Posicionamento da prefeitura

Em nota, o Poder Executivo informou que a equipe responsável pelas redes sociais da prefeitura trabalha com assuntos que ultrapassam assuntos do governo. "Eles estão ligados no que acontece na cidade, no Estado e no país. Pelotas não é uma ilha. Recentemente, voltou à discussão, em rede nacional, o debate sobre questões LGBTQIA+ com a discussão sobre pronomes de tratamento para a população trans", diz o documento.

O assessor especial de Comunicação, Gustavo Azevedo, destaca ações de apoio desenvolvidas pelo Executivo, como a pintura especial no Dia do Orgulho, a distribuição de cestas de alimentos à população deste grupo que estava em vulnerabilidade durante a pandemia e o auxílio na organização da Semana da Diversidade. Ele ainda ressalta uma participação efetiva no Conselho Municipal de Direitos da Cidadania LGBT de Pelotas. "Pautas que tratam de direitos fundamentais do ser humano são importantes e precisam ser debatidas pela sociedade. Sobre as reações, é natural que as pessoas reajam", finaliza a nota.

Pode entrar na gramática?

O coordenador do curso de Letras da Universidade Católica de Pelotas (UCPel), Jeferson Schneider, diz que os debates sobre a língua sempre existiram, principalmente em questões ligadas à representatividade. "Ainda estamos muito presos à gramática normativa, querendo achar certo ou errado. Precisamos entender que existe o uso social, onde não há certo ou errado", comenta.

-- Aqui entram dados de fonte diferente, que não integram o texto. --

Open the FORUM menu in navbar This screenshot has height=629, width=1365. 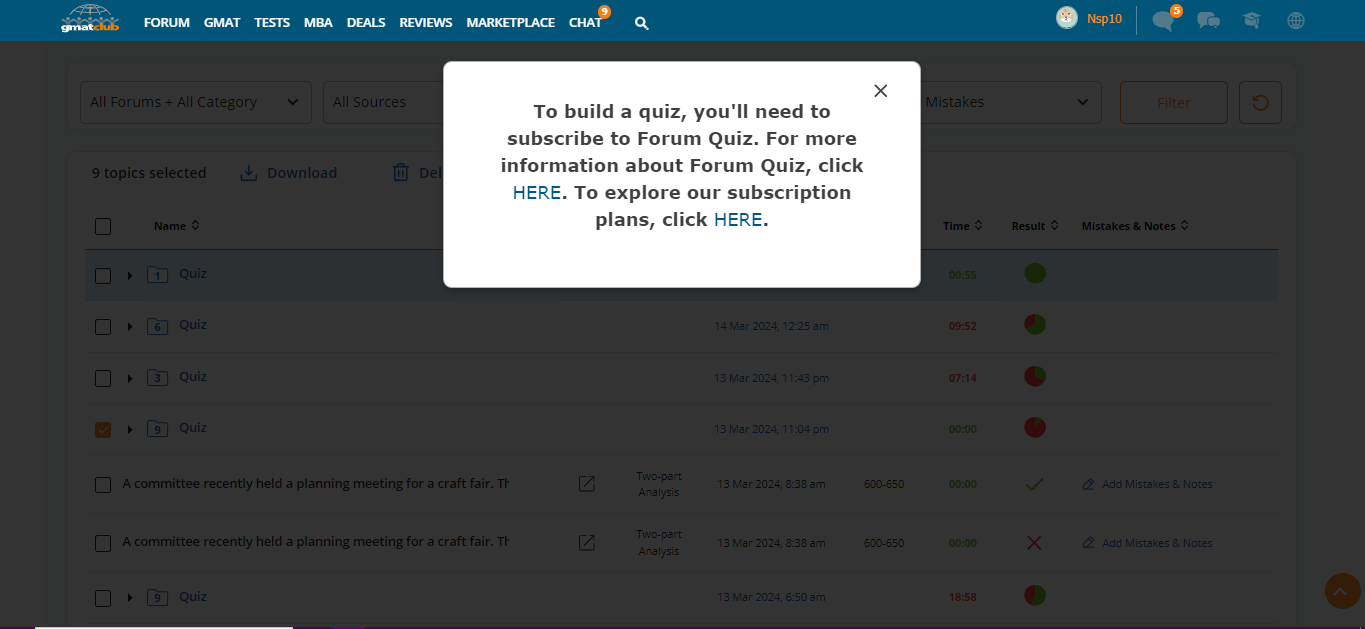pos(166,22)
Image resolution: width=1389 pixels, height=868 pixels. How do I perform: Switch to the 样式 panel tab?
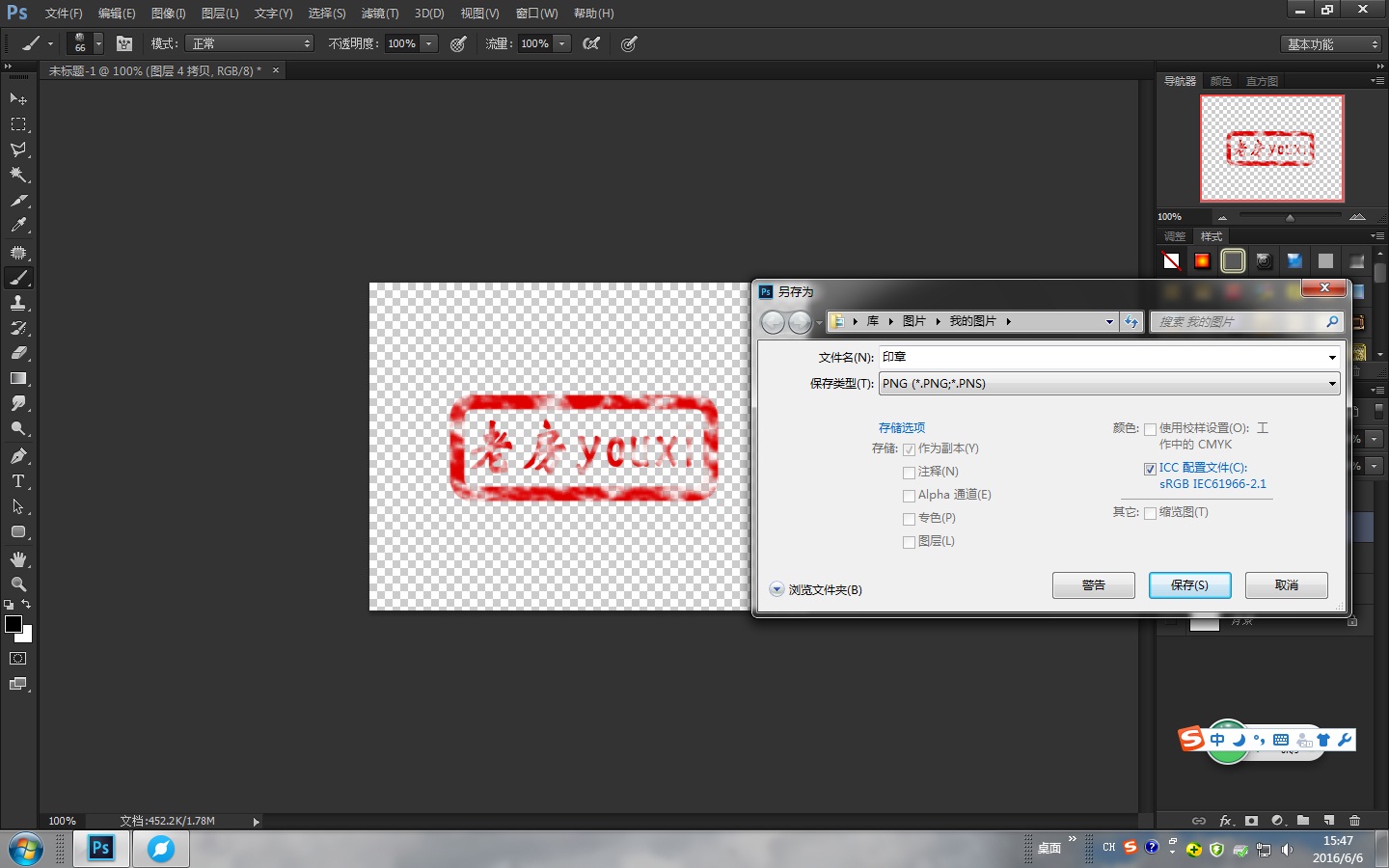coord(1212,236)
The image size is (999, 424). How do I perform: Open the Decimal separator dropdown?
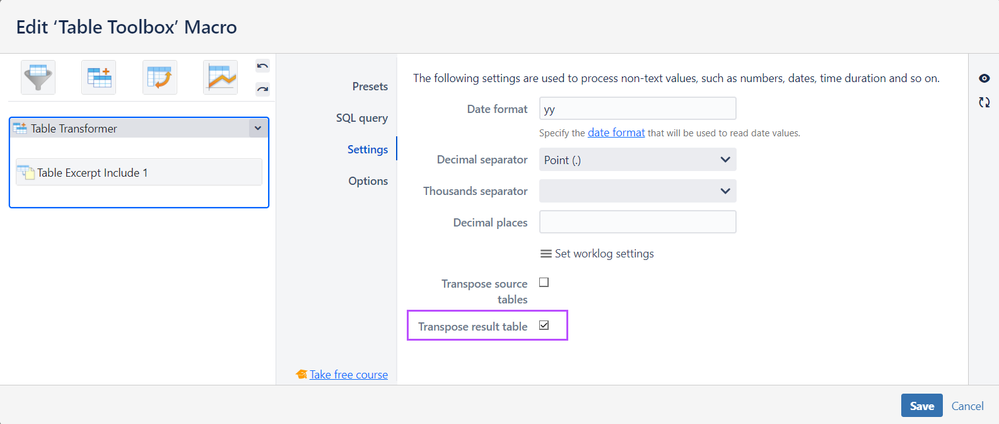[637, 159]

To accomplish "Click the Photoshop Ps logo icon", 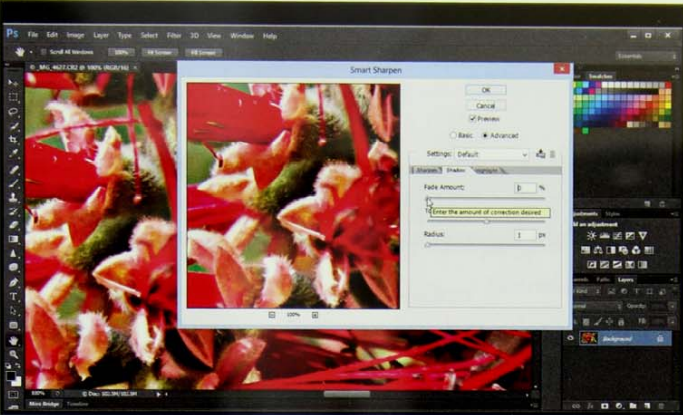I will (x=12, y=35).
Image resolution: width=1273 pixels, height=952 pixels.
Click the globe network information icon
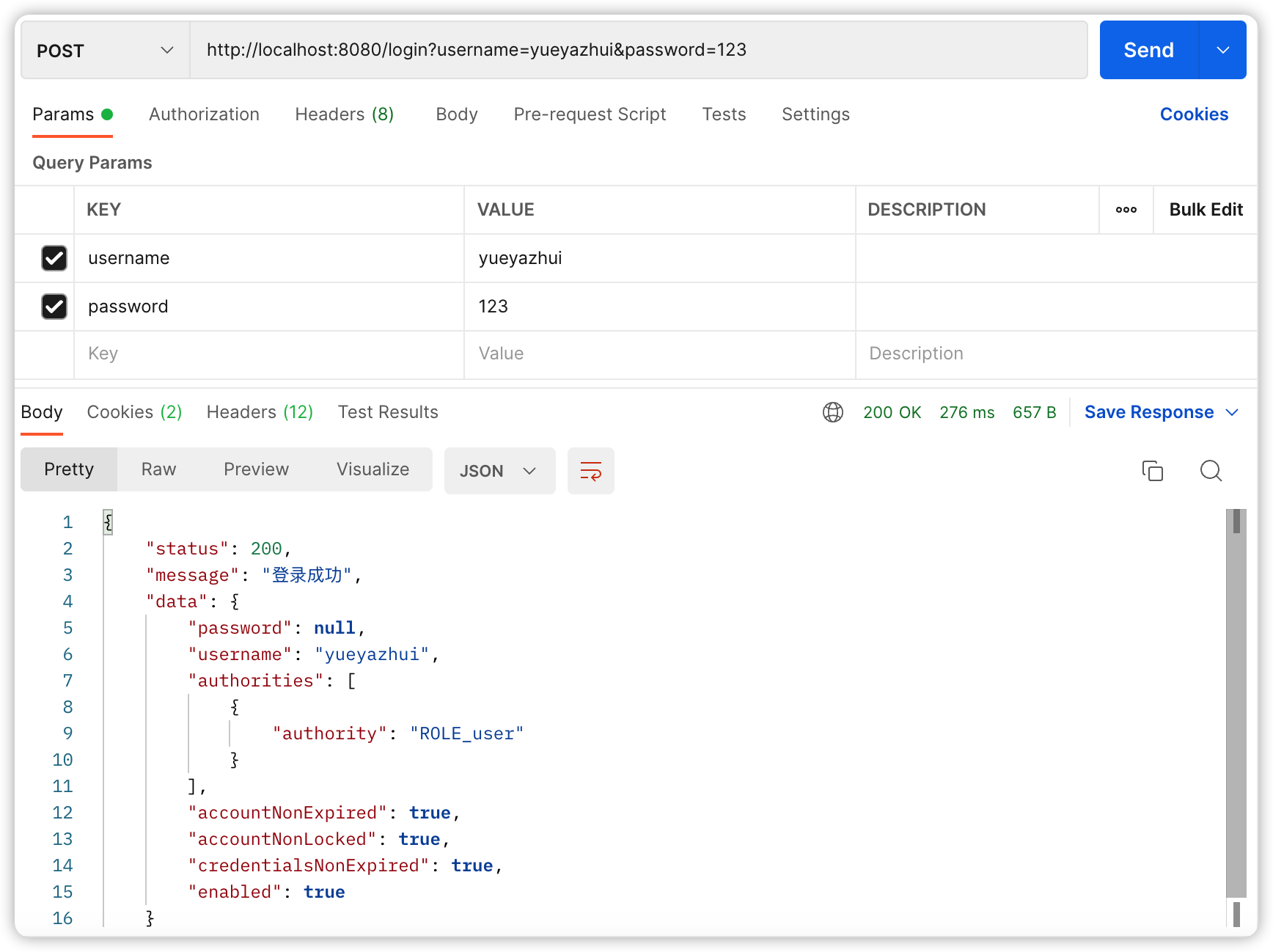(833, 412)
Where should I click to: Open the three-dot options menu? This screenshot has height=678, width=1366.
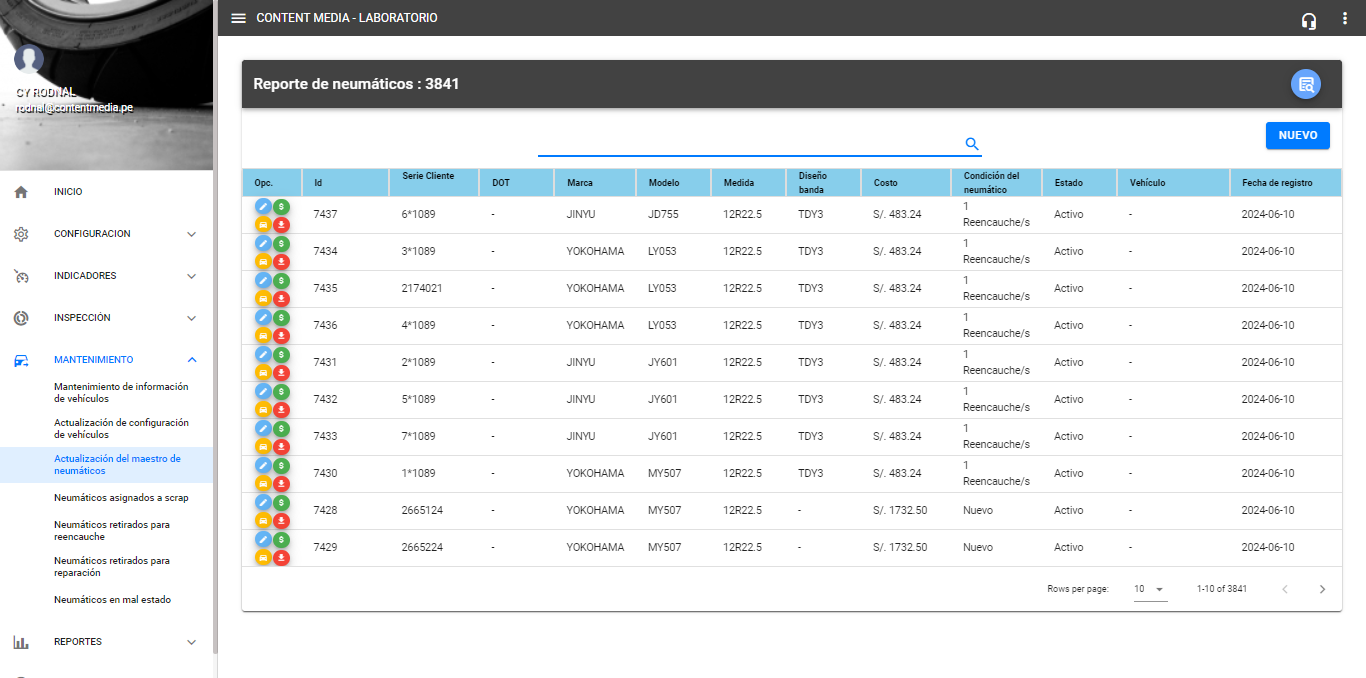point(1345,19)
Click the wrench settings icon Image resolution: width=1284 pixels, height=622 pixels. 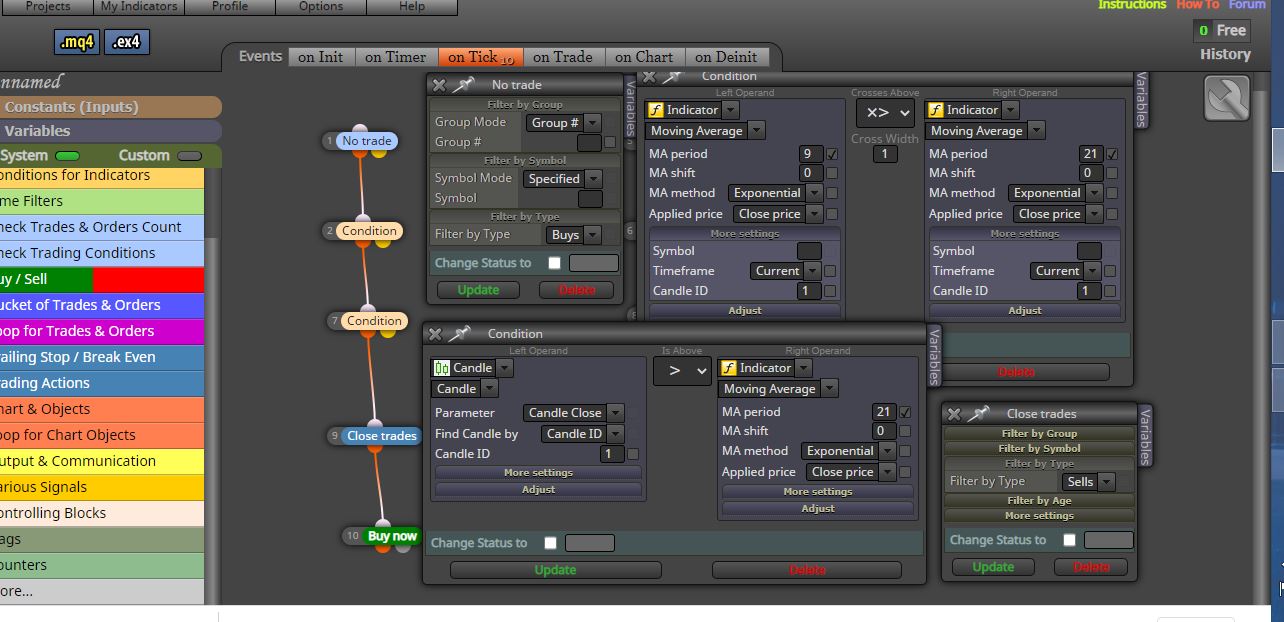click(x=1227, y=99)
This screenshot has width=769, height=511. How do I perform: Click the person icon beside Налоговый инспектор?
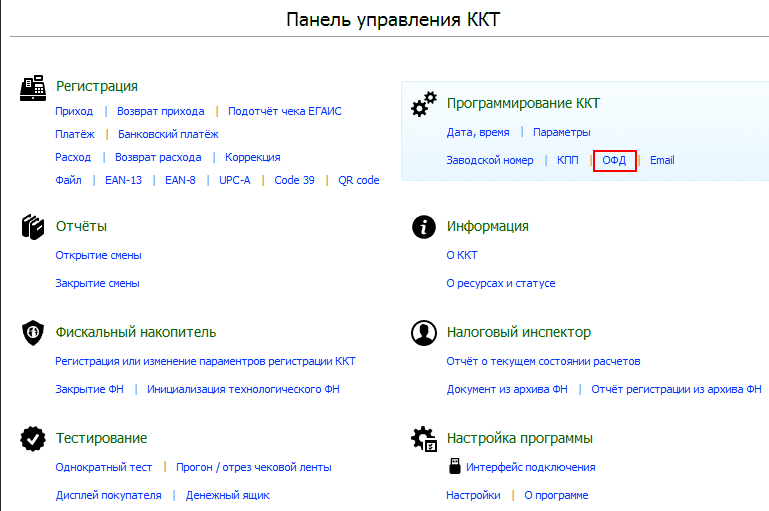[424, 333]
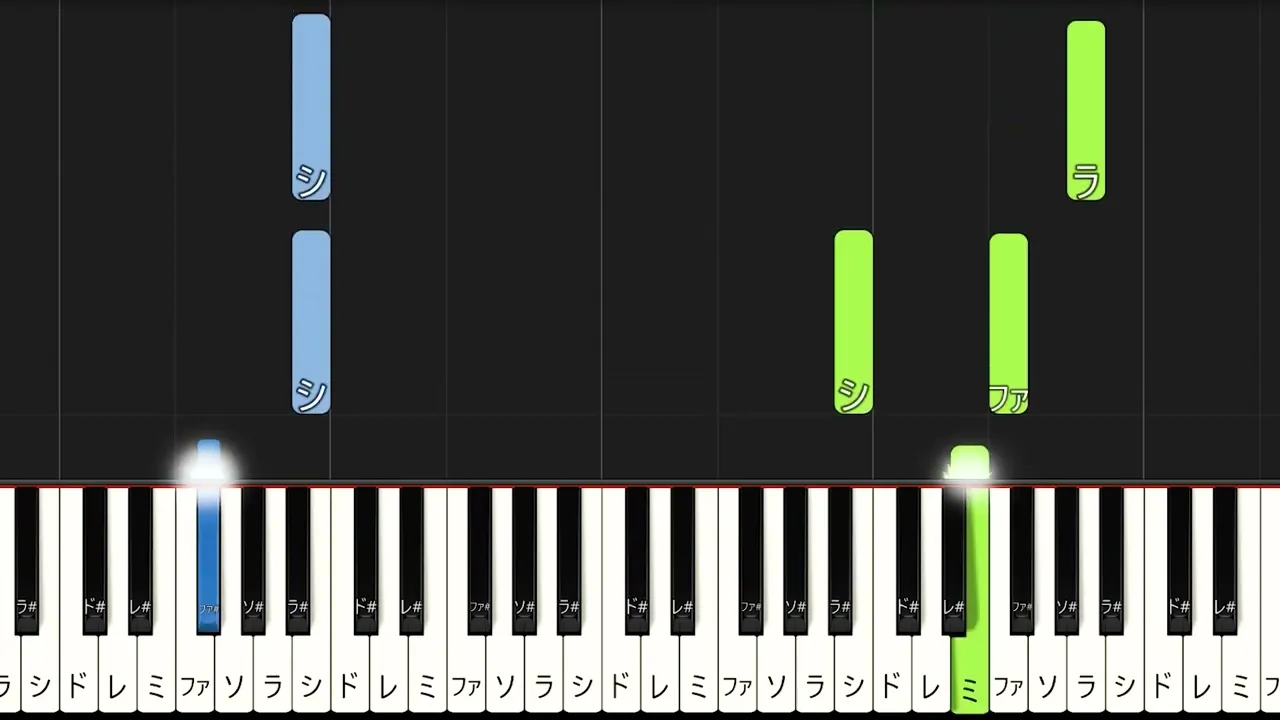Hit レ# black key beside green ミ key
Image resolution: width=1280 pixels, height=720 pixels.
pos(953,560)
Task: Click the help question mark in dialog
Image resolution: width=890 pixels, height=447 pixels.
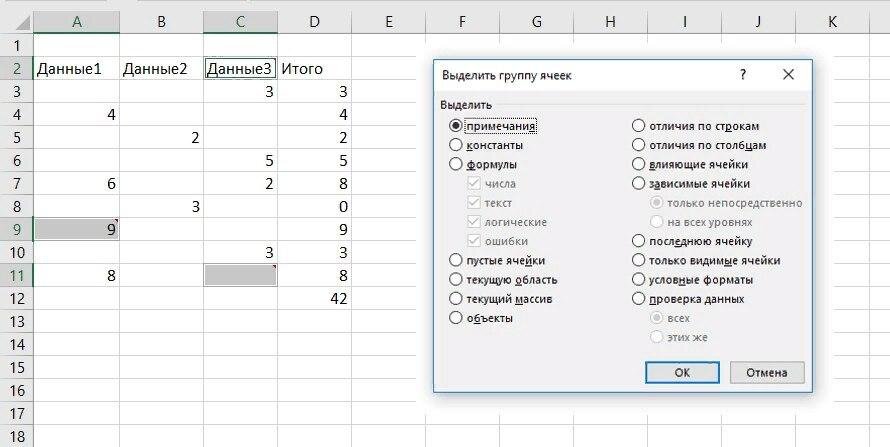Action: tap(743, 75)
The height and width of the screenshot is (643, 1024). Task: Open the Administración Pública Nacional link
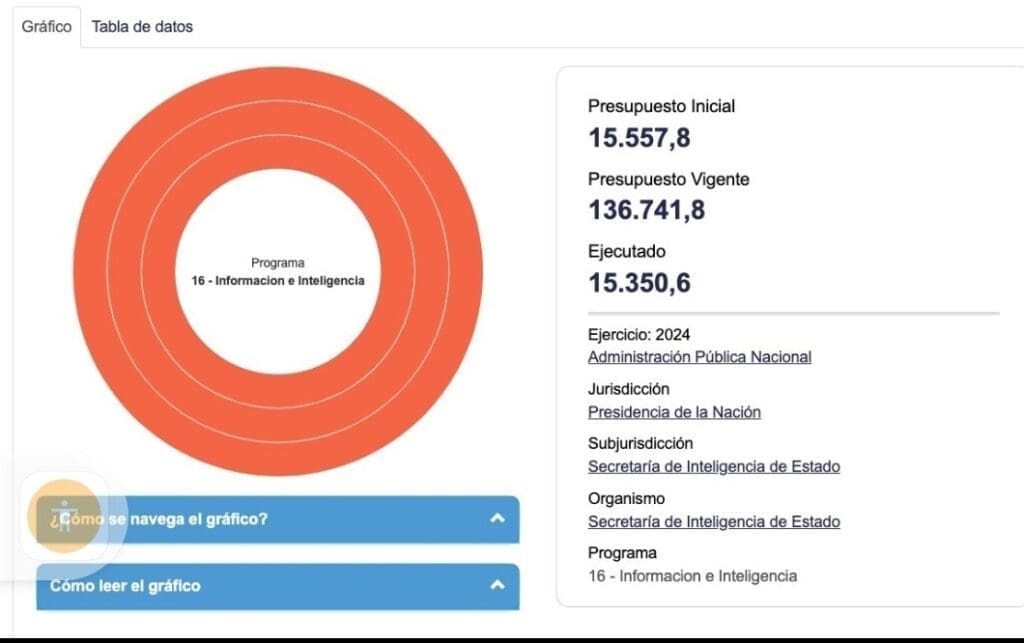(699, 357)
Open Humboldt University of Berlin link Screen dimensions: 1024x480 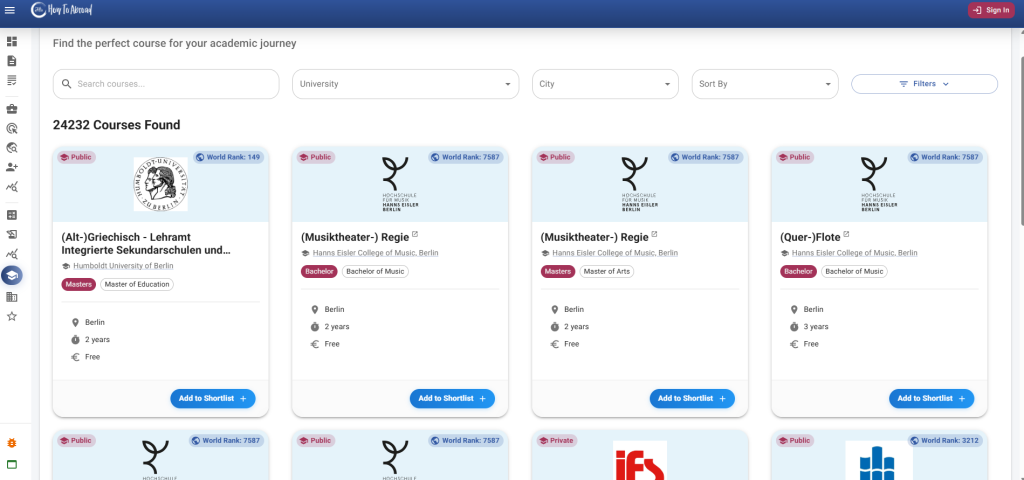pos(123,266)
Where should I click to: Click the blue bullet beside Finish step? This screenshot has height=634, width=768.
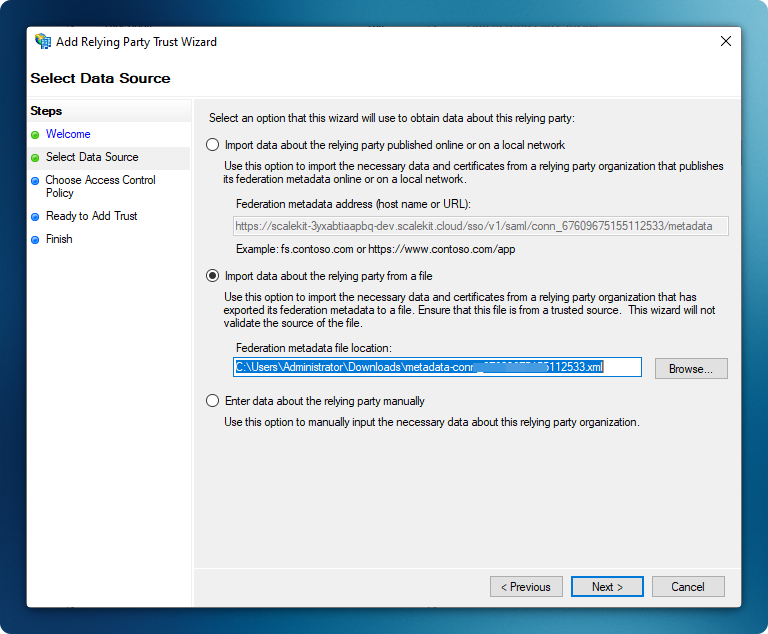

Para ele, a publicação feita pelo Poder Executivo está correta segundo o uso da língua em sociedade e incorreta segundo às regras da gramática normativa. O professor explica que existem diversos estudos sendo feitos sobre o uso dos pronomes neutros em Língua Portuguesa, incluindo o "elu/delu".

Sobre uma possível incorporação na língua, Schneider explica se tratar de um processo extenso, mas ressalta que quanto mais falados e debatidos, maiores são as chances de inclusão. Ele relembra a utilização da palavra "você", que após anos foi aceita, sendo uma variação de "vosmecê".